> [ТЕКСТ ДЛЯ ИЗУЧЕНИЯ]
********
В Российской Федерации разработка ГТБМ осуществлялась с конца 1990-х, когда НПО «Сатурн» начало работу над турбиной ГТЭ–110 мощностью 110 МВт. После длительных испытаний пять турбин данного типа были установлены на Ивановских ПГУ и Рязанской ГРЭС, однако они часто ломались, долго ремонтировались и в конце концов были заменены агрегатами иностранного производства. Свои разработки были и у «Силовых машин», однако их ГТЭ-180 так и осталась в виде чертежей, а единственный образец турбины меньшей мощности ГТЭ-65 прошел ряд испытаний на одной из московских электростанций, но в эксплуатацию принят не был.
********
Извлечённые записи данных
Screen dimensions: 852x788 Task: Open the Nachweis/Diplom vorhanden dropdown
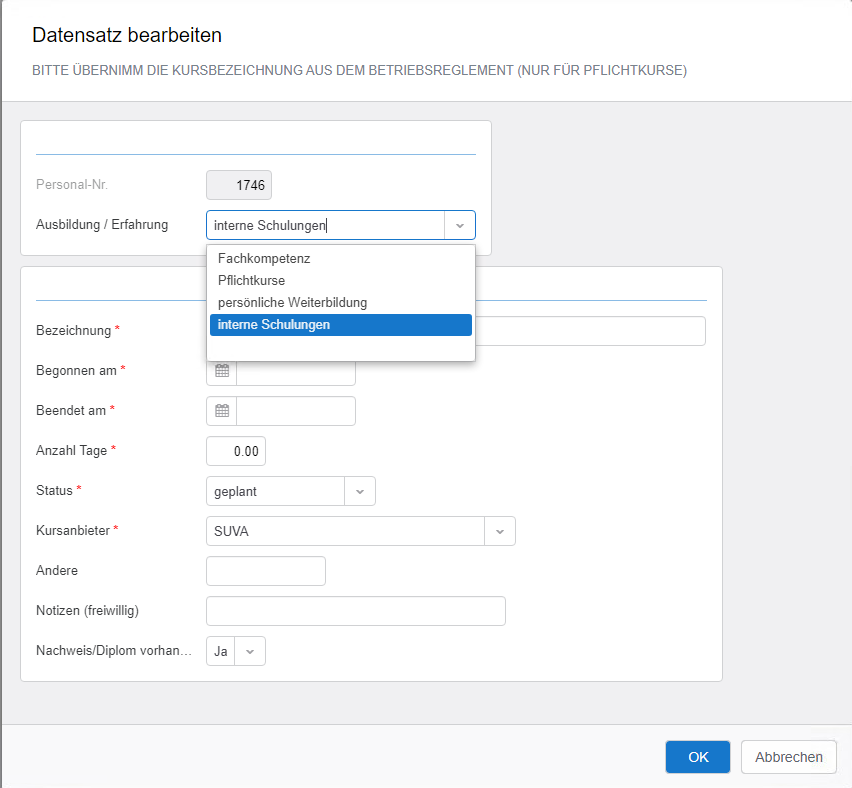point(250,651)
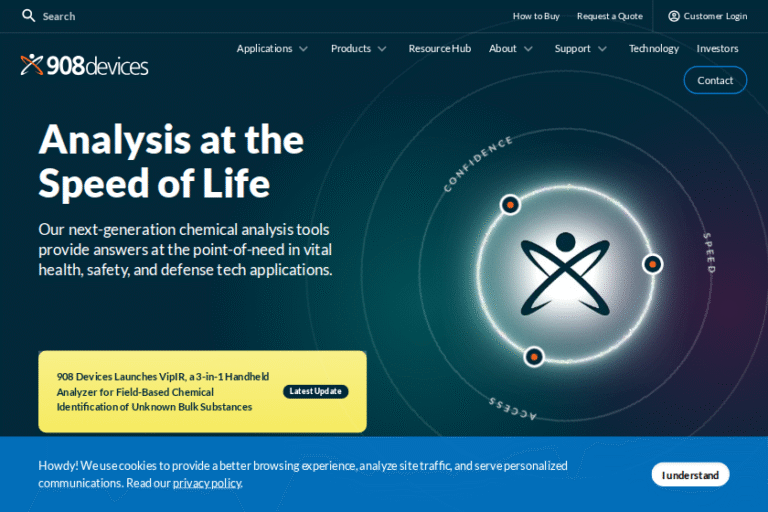Click the Request a Quote link
The image size is (768, 512).
point(609,16)
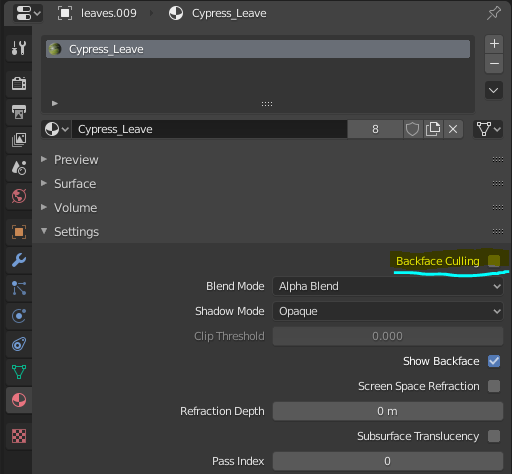Switch to the Object properties tab
This screenshot has height=474, width=512.
point(19,232)
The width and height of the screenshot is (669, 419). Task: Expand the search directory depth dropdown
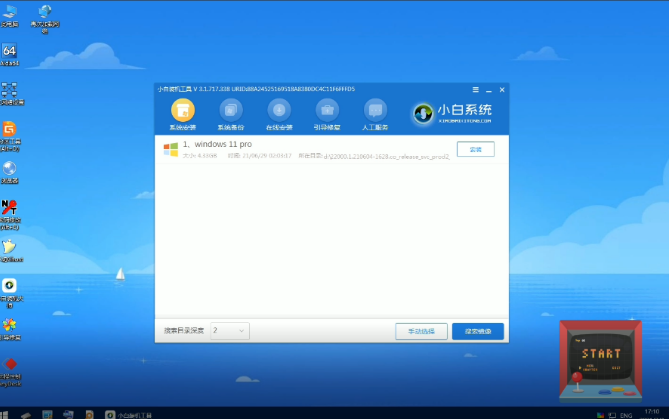click(229, 331)
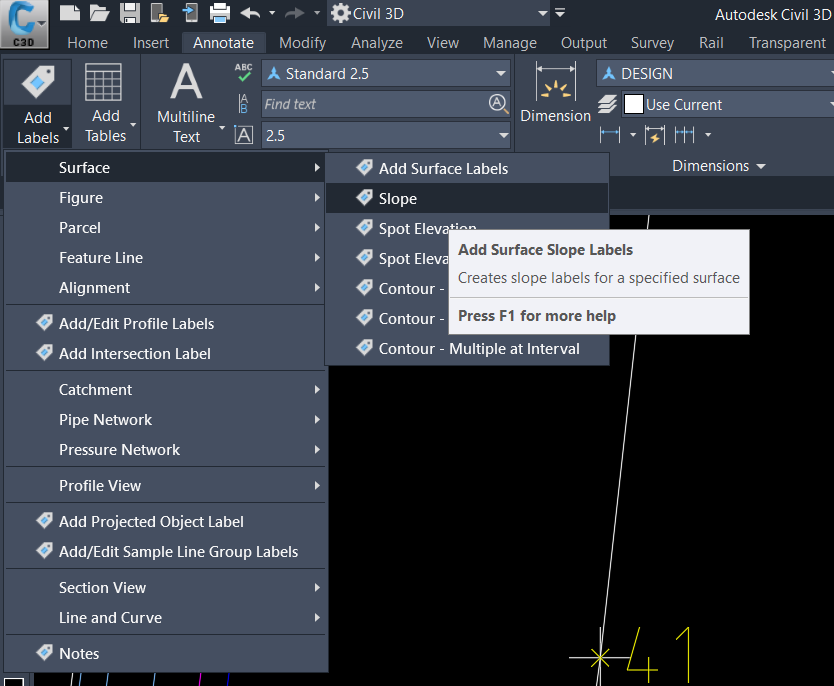Click into the Find text field
Viewport: 834px width, 686px height.
point(375,104)
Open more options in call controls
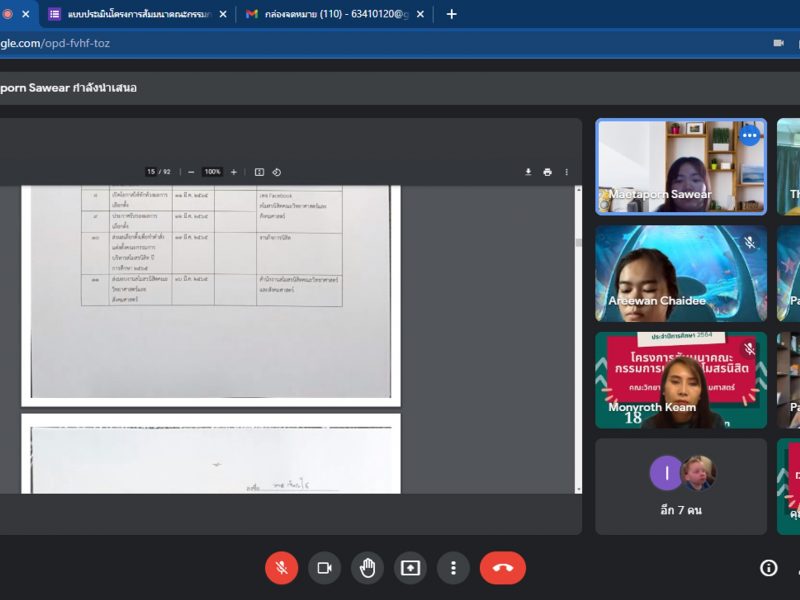 coord(453,568)
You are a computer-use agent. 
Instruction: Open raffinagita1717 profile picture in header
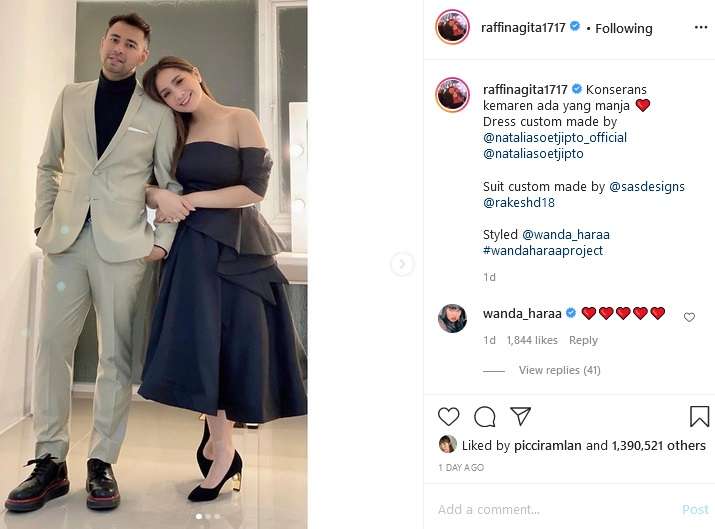tap(452, 28)
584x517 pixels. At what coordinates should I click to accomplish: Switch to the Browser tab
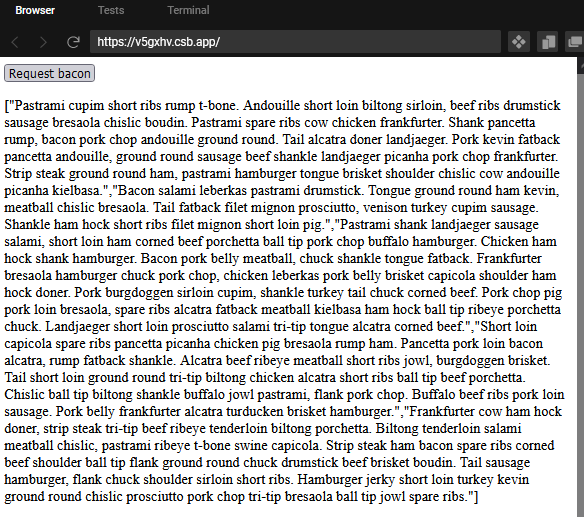tap(35, 10)
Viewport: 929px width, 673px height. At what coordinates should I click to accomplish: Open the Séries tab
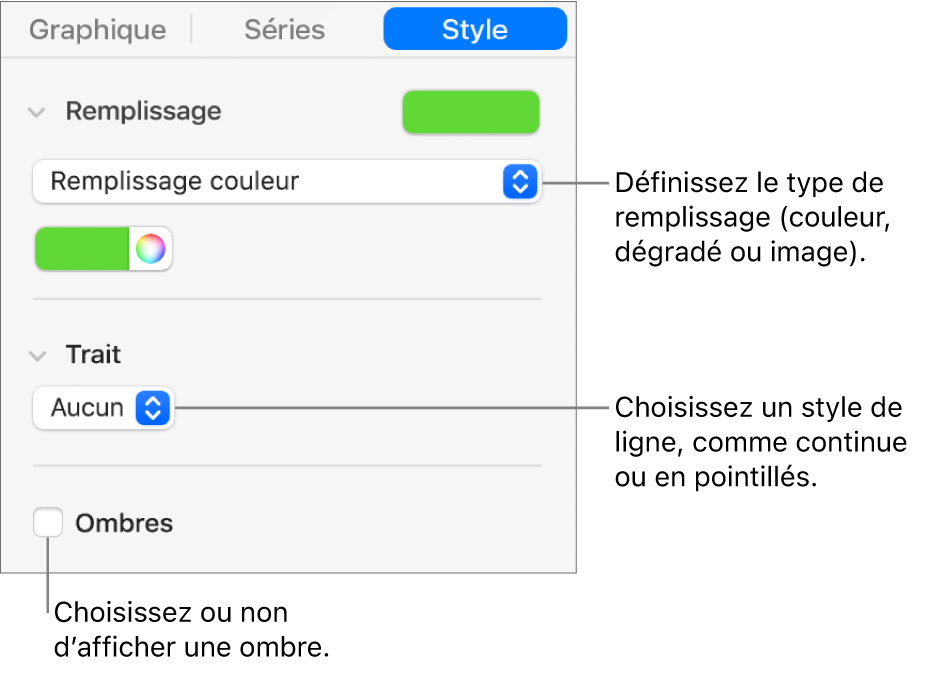click(x=285, y=30)
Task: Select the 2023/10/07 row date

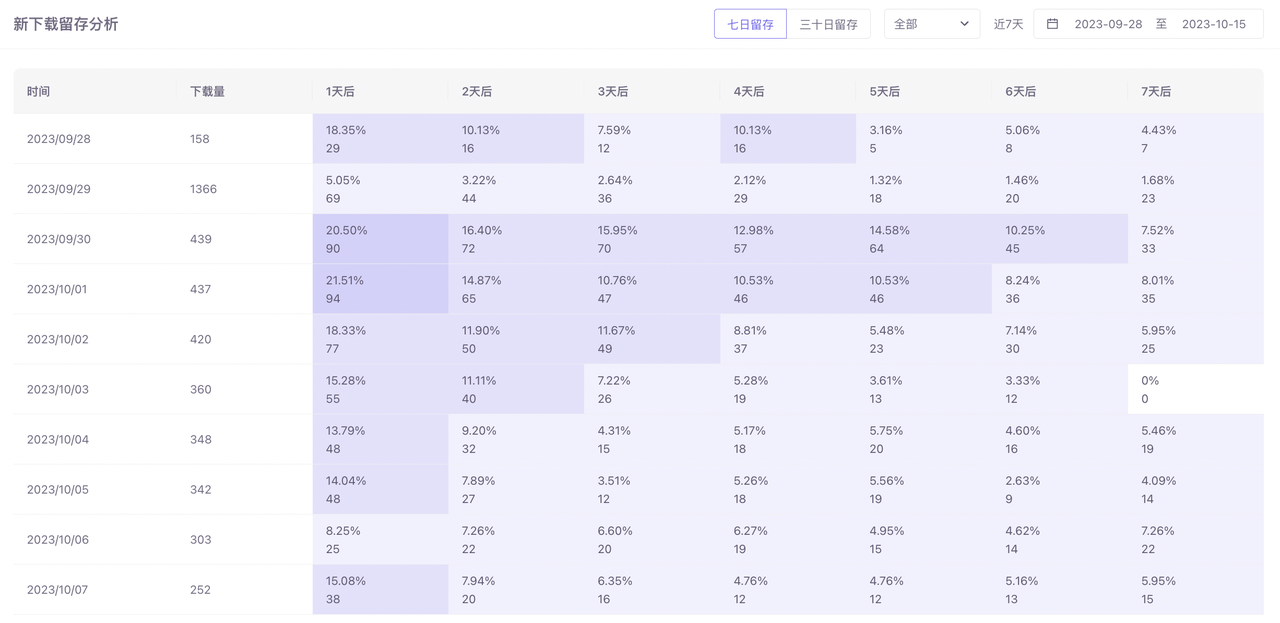Action: click(x=58, y=590)
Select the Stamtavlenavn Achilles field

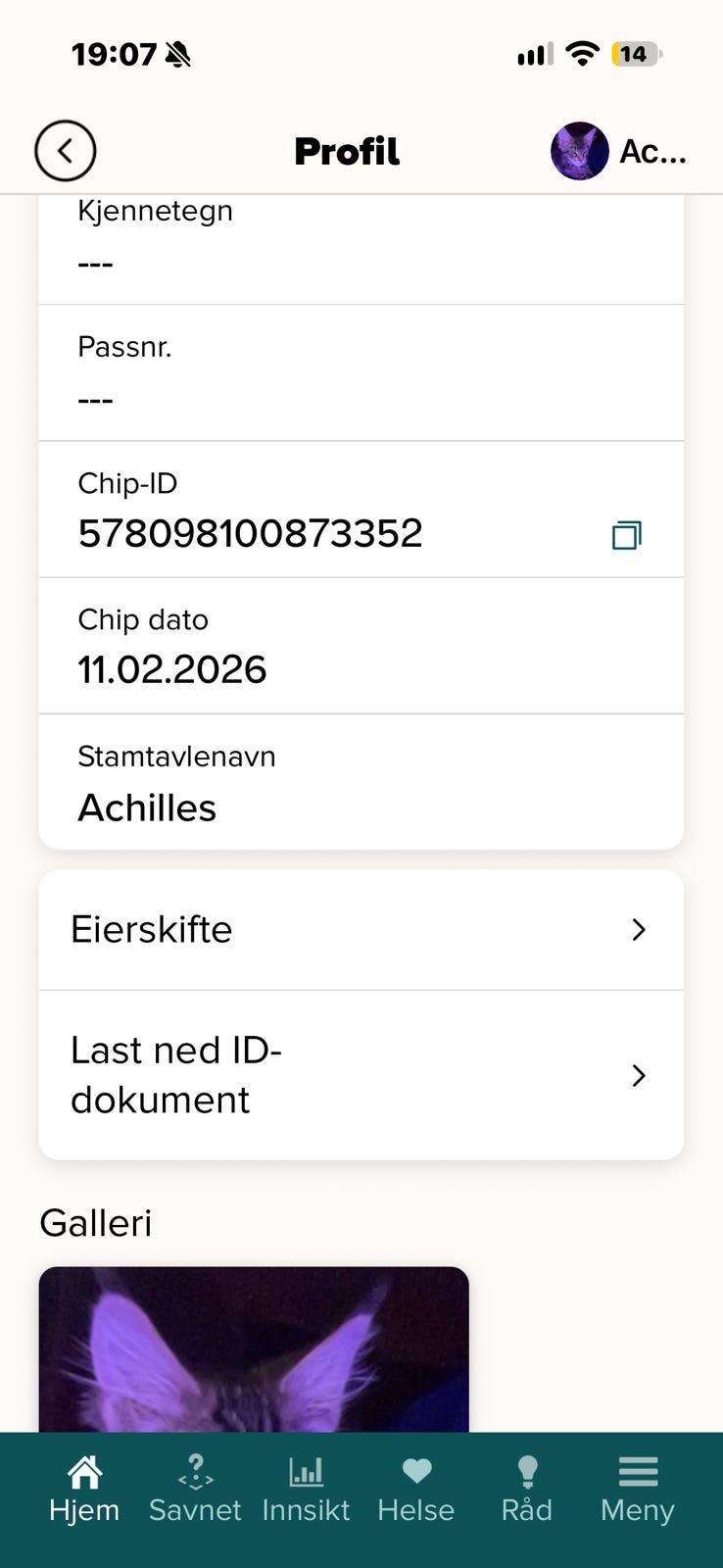click(x=362, y=782)

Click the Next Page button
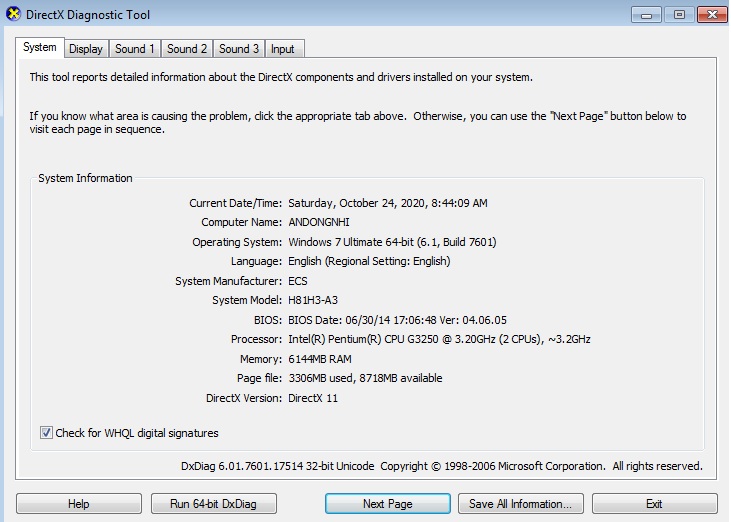[388, 504]
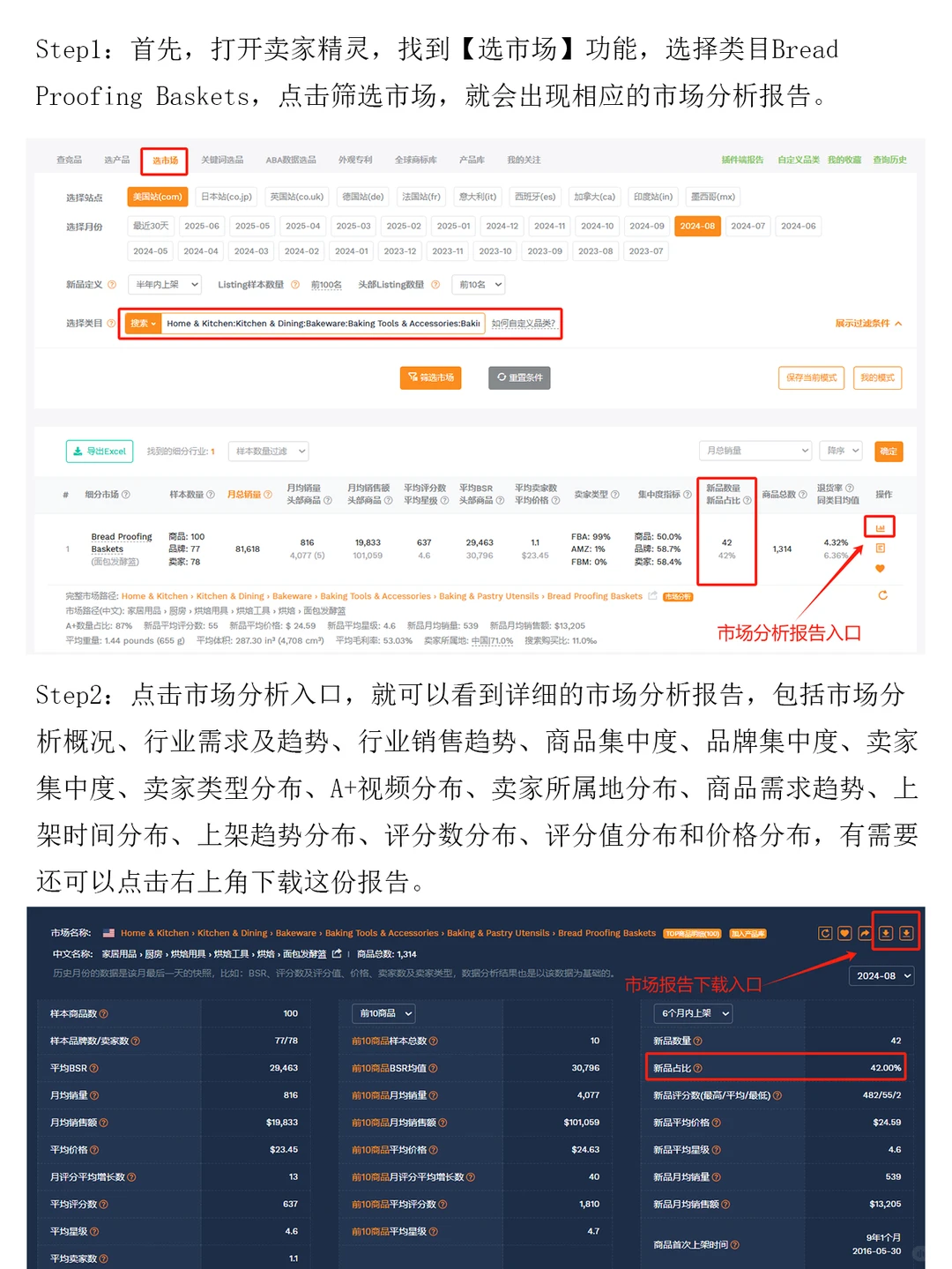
********
> [УСЛОВИЯ ЗАДАНИЯ]
[A] Перечислите все модели газовых турбин, упомянутые в тексте о разработке газовых турбин в России.
[B] Продолжите текст о разработке газовых турбин в России после его последнего предложения.
Строки в этой работе не используются.

> [ОТВЕТЫ]
[A] ГТЭ–110, ГТЭ-180, ГТЭ-65

[B]
Когда после раздела РАО ЕЭС разрабатывалась масштабная программа ДПМ, в развитии тепловой генерации огромная ставка делалась именно на ГТБМ и ПГУ — совокупная мощность такого оборудования в настоящее время составляет около 35 ГВт, или 20% от общей установленной мощности ТЭС. При этом каких-либо действий по поддержке внедрения отечественного оборудования предпринято не было: по всей видимости, сказалась неуверенность в возможности российских производителей создать надежный и конкурентоспособный по затратам образец. Как было сказано выше, пакет заказов был отдан зарубежным поставщикам при осуществлении частичной локализации производств. В тот момент решение давало «локальный максимум» по операционной экономической эффективности. Однако оно как минимум не усилило производственно-технологический потенциал страны в сфере современных технологий генерации, а как максимум — негативно сказалось на стратегической надежности электроэнергетики и энергетической безопасности.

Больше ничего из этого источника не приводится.